OptionalDeviceGuard device_guard是一种RAII(Resource Acquisition Is Initialization,资源获取即初始化)的guard,在构造函数中设置为某一设备,在析构函数中取消设置。相对DeviceGuard,OptionalDeviceGuard允许传一个nullopt,等效于optional<DeviceGuard>。这里我们不做展开,有兴趣的读者可以参考c10/core/DeviceGuard.h
之后调用self.contiguous()
// build/aten/src/ATen/core/TensorBody.h
class TORCH_API Tensor: public TensorBase {
// ....
Tensor contiguous(MemoryFormat memory_format=MemoryFormat::Contiguous) const {
return TensorBase::contiguous(memory_format);
}
}
// aten/src/ATen/core/TensorBase.h
class TORCH_API TensorBase {
// ...
TensorBase contiguous(MemoryFormat memory_format=MemoryFormat::Contiguous) const {
if (is_contiguous(memory_format)) {
return *this;
} else {
return __dispatch_contiguous(memory_format);
}
}
}细心的读者可能发现,在tensorbase里它再次调用了is_contiguous方法,这是否和上面THPVariable_contiguous中重复了呢?对于我们例子中从python中调用下来确实是重复了,但contiguous并不是只有python层一个入口,c++层其他tensor也可能调用,所以这里需要加上。
那能不能python层不检查呢,都到此处来检查?理论上也是可以的,但相对而言就会多走一些调用流,降低运行效率。而后文我们会展开is_contiguous的判断逻辑,由于其采取了变量形式存储,所以is_contiguous运行效率非常高的,因此权衡之下将is_contiguous多次调用。

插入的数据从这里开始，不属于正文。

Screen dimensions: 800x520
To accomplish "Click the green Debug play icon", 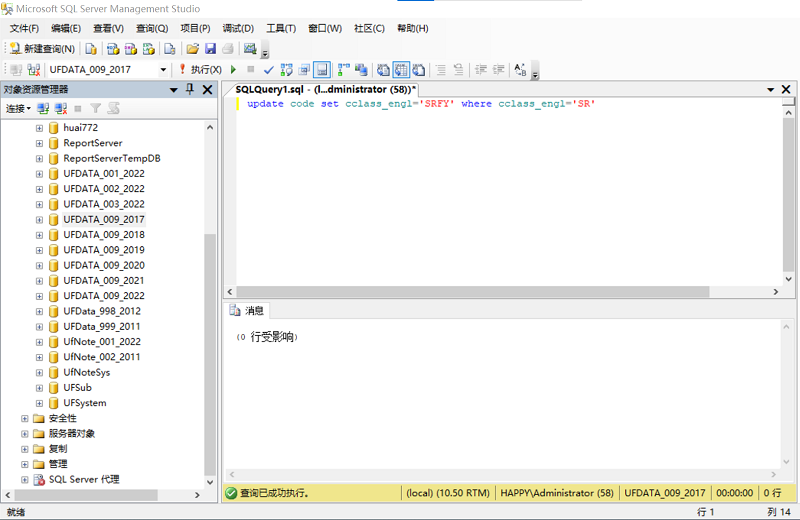I will (233, 70).
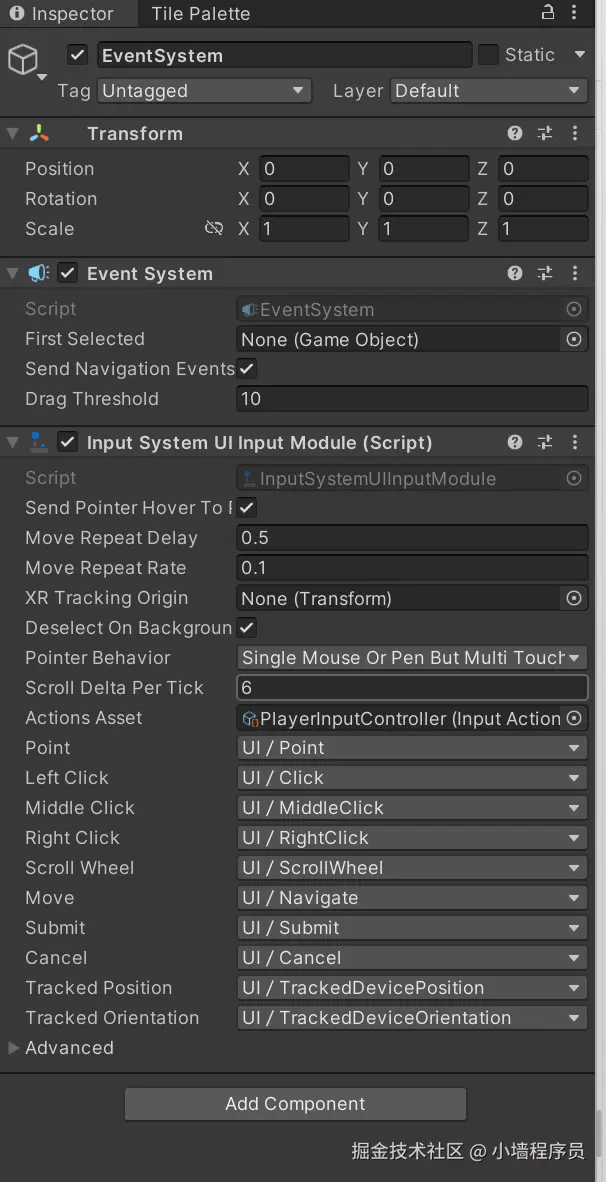This screenshot has height=1182, width=606.
Task: Uncheck Send Navigation Events
Action: coord(247,369)
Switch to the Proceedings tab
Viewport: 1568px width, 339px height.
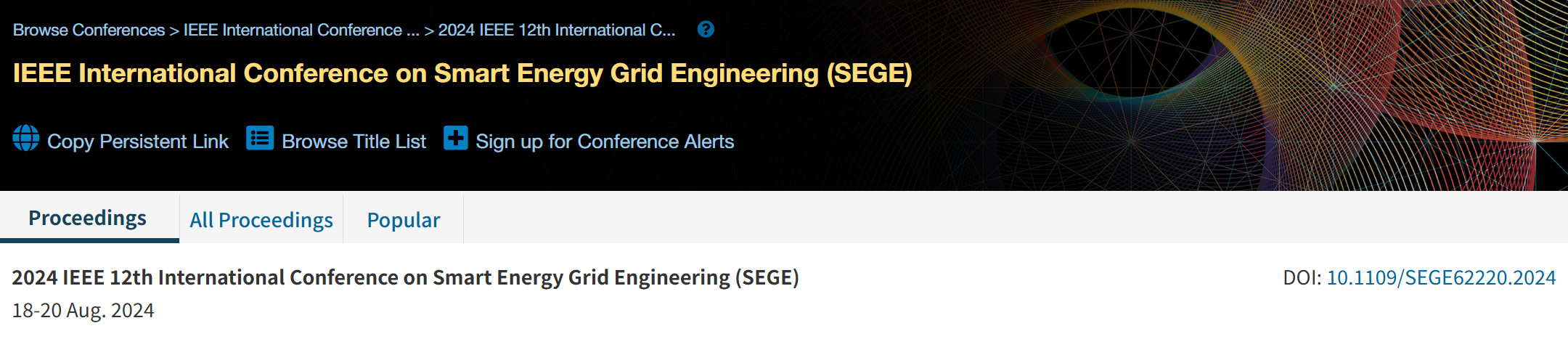(88, 218)
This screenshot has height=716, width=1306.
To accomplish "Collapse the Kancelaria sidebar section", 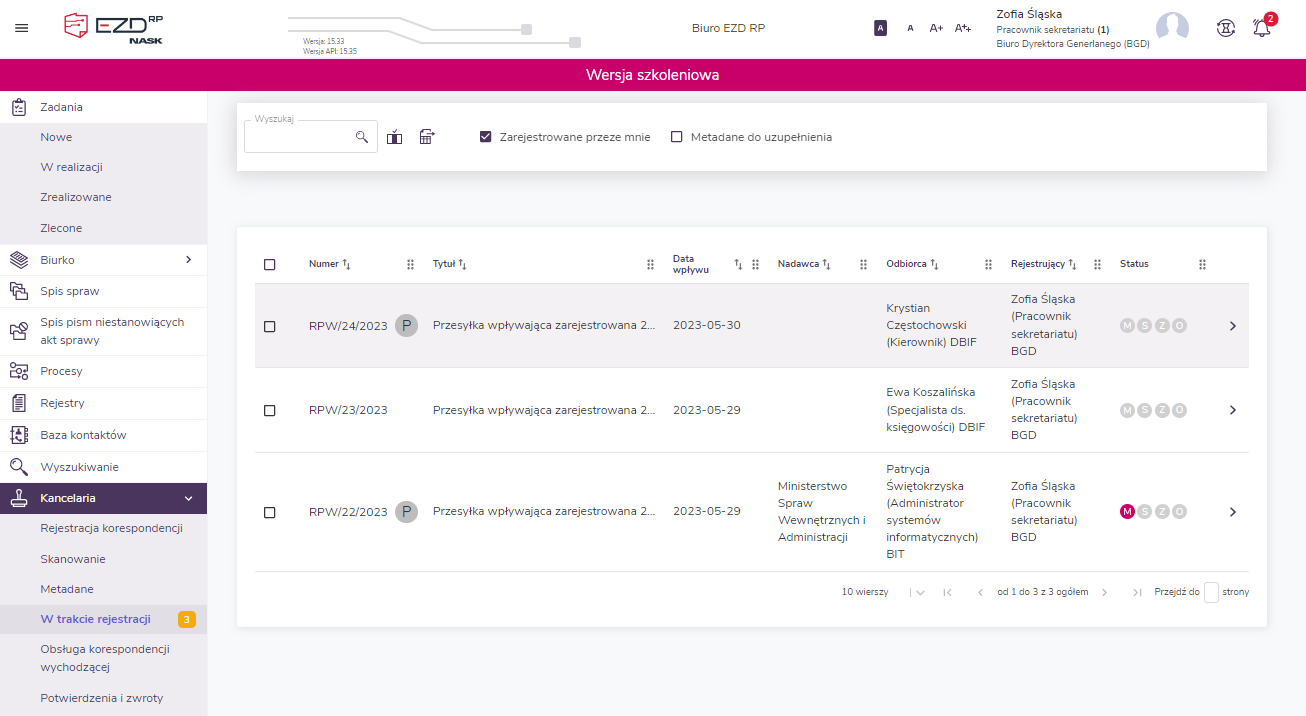I will 188,498.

随后调用TensorBase的__dispatch_contiguous()方法
// aten/src/ATen/core/Tensor.cpp
TensorBase TensorBase::__dispatch_contiguous(c10::MemoryFormat memory_format) const {
OptionalTensorRef self(*this);
return at::_ops::contiguous::call(*self, memory_format);
}注意此处将tensorbase转成了OptionalTensorRef self,这将使成员方法调用变成函数方法调用,即self变成了之后调用contiguous算子的参数
这也和native_functions.yaml中参数声明对应起来了aten::contiguous(Tensor(a) self, *, MemoryFormat memory_format=contiguous_format) -> Tensor(a)

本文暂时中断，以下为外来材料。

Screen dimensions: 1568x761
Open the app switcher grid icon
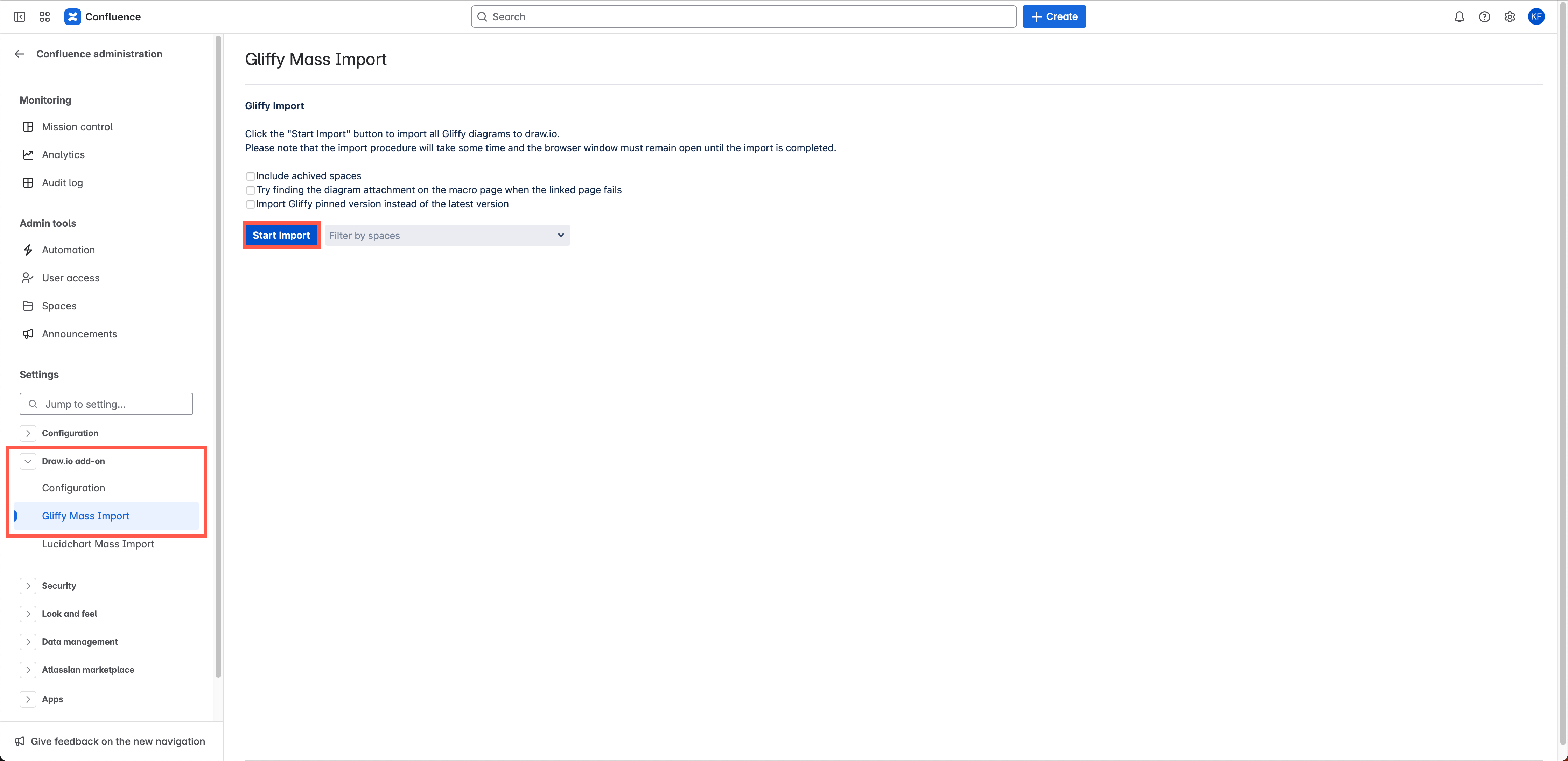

4. dispatch contiguous算子:找schema与call kernel
调用at::_ops::contiguous::call()来到基于native_functions.yaml生成的文件Operators_4.cpp中
dispatch分为两步,第一步找到function schema,第二步调用schema中符合条件的kernel(如cpu tensor调度到cpu kernel、cuda tensor到cuda kernel等,该过程后面详细展开)

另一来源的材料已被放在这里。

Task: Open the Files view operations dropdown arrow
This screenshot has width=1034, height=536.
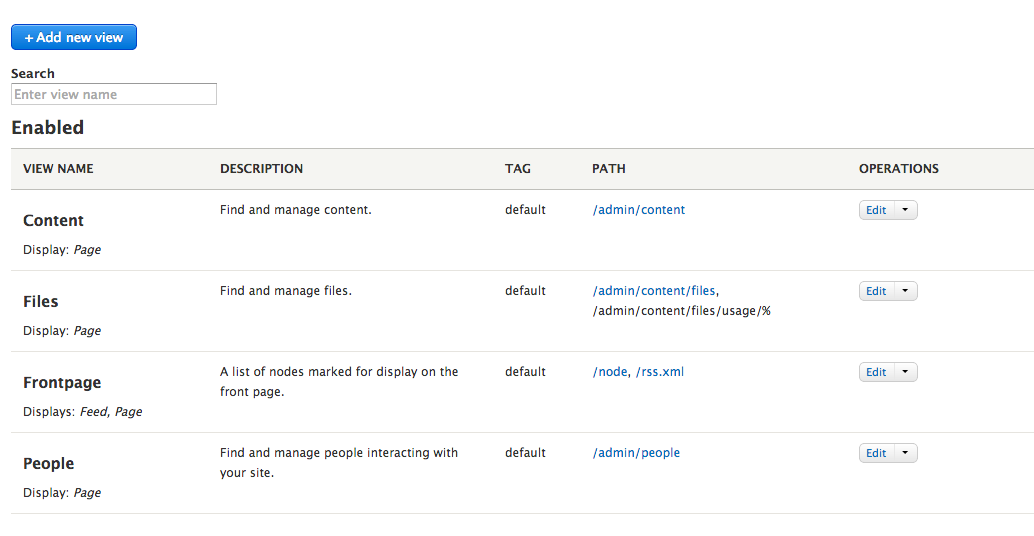Action: click(905, 291)
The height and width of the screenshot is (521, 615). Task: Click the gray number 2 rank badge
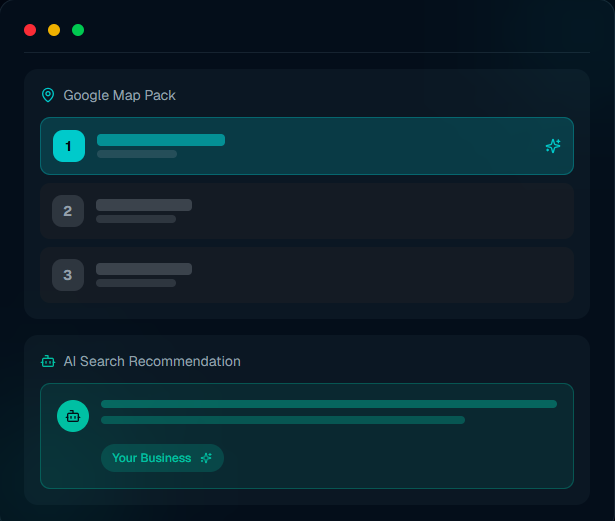click(x=68, y=211)
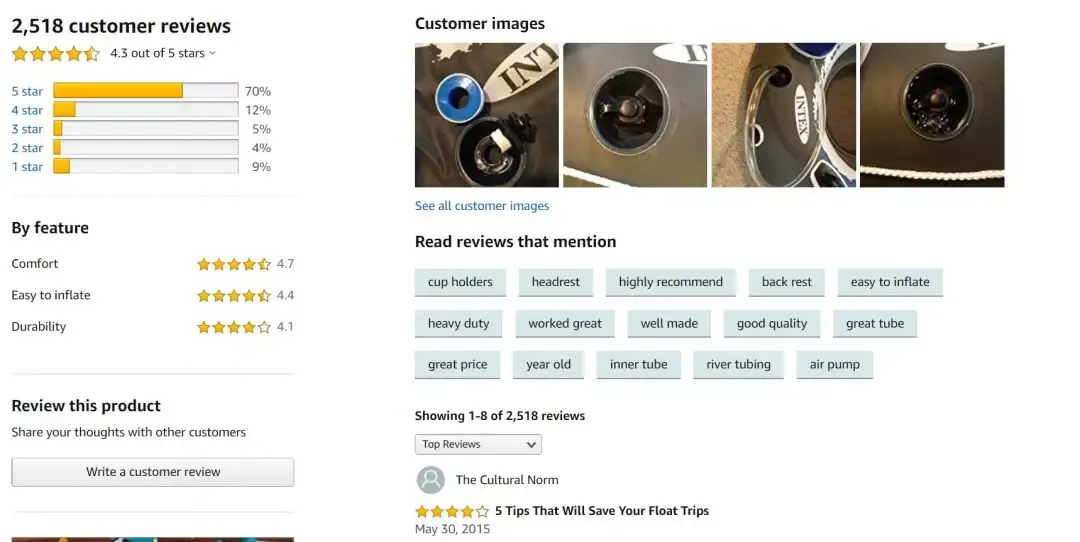Open third customer image showing Intex logo
Image resolution: width=1080 pixels, height=542 pixels.
(x=784, y=115)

// build/aten/src/ATen/Operators_4.cpp
at::Tensor contiguous::call(const at::Tensor & self, at::MemoryFormat memory_format) {
static auto op = create_contiguous_typed_handle();
return op.call(self, memory_format);
}
static C10_NOINLINE c10::TypedOperatorHandle<contiguous::schema> create_contiguous_typed_handle() {
return c10::Dispatcher::singleton()
.findSchemaOrThrow(contiguous::name, contiguous::overload_name)
.typed<contiguous::schema>();
}这里的contiguous::name/overload_name来自continuous_ops.h(生成代码)
// build/aten/src/ATen/ops/contiguous_ops.h
struct TORCH_API contiguous {
using schema = at::Tensor (const at::Tensor &, at::MemoryFormat);
using ptr_schema = schema*;
STATIC_CONSTEXPR_STR_INL_EXCEPT_WIN_CUDA(name, "aten::contiguous")
STATIC_CONSTEXPR_STR_INL_EXCEPT_WIN_CUDA(overload_name, "")
STATIC_CONSTEXPR_STR_INL_EXCEPT_WIN_CUDA(schema_str, "contiguous(Tensor(a) self, *, MemoryFormat memory_format=contiguous_format) -> Tensor(a)")
static at::Tensor call(const at::Tensor & self, at::MemoryFormat memory_format);
static at::Tensor redispatch(c10::DispatchKeySet dispatchKeySet, const at::Tensor & self, at::MemoryFormat memory_format);
};我们展开说明op的获取流程,首先拿到一个Dispatcher的singleton(单例)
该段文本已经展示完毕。